### Problem details
Your answer should be the lines below from the one with "Tümünü reddet (872, 959)" to the one with "post form (77, 2197)", both included, given again exactly and with nothing added.

The records below:

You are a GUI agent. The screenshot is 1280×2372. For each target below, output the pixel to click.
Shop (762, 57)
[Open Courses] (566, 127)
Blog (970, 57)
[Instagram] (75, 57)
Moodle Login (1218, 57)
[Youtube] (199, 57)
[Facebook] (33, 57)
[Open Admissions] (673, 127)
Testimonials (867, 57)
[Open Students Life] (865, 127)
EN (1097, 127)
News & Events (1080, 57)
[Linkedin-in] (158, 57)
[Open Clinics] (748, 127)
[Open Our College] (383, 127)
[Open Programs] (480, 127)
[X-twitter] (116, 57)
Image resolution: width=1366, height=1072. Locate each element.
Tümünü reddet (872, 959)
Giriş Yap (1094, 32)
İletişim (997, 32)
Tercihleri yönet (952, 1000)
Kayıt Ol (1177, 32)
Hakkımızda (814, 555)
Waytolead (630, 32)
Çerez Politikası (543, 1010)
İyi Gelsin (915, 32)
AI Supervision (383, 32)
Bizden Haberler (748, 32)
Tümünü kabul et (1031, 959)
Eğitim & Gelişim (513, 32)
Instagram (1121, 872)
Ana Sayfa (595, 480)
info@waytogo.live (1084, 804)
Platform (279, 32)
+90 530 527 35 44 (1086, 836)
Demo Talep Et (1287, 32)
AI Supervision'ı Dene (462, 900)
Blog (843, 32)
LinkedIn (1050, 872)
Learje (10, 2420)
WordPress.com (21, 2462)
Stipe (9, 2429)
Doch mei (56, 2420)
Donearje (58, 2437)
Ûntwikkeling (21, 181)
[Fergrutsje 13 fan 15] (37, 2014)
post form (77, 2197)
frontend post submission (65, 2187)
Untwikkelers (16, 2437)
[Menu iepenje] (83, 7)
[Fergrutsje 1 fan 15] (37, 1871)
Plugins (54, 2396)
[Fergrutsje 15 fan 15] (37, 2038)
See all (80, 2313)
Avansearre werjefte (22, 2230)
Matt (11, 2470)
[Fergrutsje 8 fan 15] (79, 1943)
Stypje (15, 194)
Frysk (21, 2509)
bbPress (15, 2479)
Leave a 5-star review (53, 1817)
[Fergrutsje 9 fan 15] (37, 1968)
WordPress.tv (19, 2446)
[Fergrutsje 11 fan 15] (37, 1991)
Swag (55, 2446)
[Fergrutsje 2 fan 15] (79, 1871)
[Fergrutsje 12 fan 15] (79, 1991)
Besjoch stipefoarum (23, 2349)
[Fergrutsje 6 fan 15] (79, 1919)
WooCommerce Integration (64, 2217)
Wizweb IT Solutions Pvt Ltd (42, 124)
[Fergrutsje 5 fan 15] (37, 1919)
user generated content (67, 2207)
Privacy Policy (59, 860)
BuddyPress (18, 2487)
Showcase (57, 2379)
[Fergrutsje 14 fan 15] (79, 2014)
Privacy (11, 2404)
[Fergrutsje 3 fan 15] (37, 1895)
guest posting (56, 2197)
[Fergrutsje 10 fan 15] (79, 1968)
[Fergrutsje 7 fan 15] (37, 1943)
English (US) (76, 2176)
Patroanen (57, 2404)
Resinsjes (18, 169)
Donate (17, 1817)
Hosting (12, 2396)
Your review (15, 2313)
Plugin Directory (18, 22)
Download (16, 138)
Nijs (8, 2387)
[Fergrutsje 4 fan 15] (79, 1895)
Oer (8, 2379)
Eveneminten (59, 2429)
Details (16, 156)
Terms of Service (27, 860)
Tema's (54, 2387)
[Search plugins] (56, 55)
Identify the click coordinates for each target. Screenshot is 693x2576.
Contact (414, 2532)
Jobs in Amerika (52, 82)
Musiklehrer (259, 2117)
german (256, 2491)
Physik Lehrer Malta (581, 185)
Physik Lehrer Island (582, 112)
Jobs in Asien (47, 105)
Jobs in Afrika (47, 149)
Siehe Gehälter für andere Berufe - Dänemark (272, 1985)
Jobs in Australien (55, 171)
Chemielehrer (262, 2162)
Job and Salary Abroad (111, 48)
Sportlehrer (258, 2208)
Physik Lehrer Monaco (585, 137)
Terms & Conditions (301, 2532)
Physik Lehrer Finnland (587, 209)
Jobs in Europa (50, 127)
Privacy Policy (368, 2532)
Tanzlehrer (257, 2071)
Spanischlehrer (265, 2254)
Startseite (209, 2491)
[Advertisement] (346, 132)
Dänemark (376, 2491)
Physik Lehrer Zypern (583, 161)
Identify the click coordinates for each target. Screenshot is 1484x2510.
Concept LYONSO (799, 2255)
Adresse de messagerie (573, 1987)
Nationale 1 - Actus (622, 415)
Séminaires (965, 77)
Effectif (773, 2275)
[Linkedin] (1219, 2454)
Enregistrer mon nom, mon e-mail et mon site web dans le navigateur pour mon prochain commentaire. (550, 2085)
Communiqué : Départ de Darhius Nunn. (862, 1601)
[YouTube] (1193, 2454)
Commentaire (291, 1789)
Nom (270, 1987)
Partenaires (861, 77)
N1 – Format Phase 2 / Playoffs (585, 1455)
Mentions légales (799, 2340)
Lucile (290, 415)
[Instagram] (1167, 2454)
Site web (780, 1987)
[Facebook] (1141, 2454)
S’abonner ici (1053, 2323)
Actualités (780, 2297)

End of The records.

### Task result
Tümünü reddet (872, 959)
Giriş Yap (1094, 32)
İletişim (997, 32)
Tercihleri yönet (952, 1000)
Kayıt Ol (1177, 32)
Hakkımızda (814, 555)
Waytolead (630, 32)
Çerez Politikası (543, 1010)
İyi Gelsin (915, 32)
AI Supervision (383, 32)
Bizden Haberler (748, 32)
Tümünü kabul et (1031, 959)
Eğitim & Gelişim (513, 32)
Instagram (1121, 872)
Ana Sayfa (595, 480)
info@waytogo.live (1084, 804)
Platform (279, 32)
+90 530 527 35 44 (1086, 836)
Demo Talep Et (1287, 32)
AI Supervision'ı Dene (462, 900)
Blog (843, 32)
LinkedIn (1050, 872)
Learje (10, 2420)
WordPress.com (21, 2462)
Stipe (9, 2429)
Doch mei (56, 2420)
Donearje (58, 2437)
Ûntwikkeling (21, 181)
[Fergrutsje 13 fan 15] (37, 2014)
post form (77, 2197)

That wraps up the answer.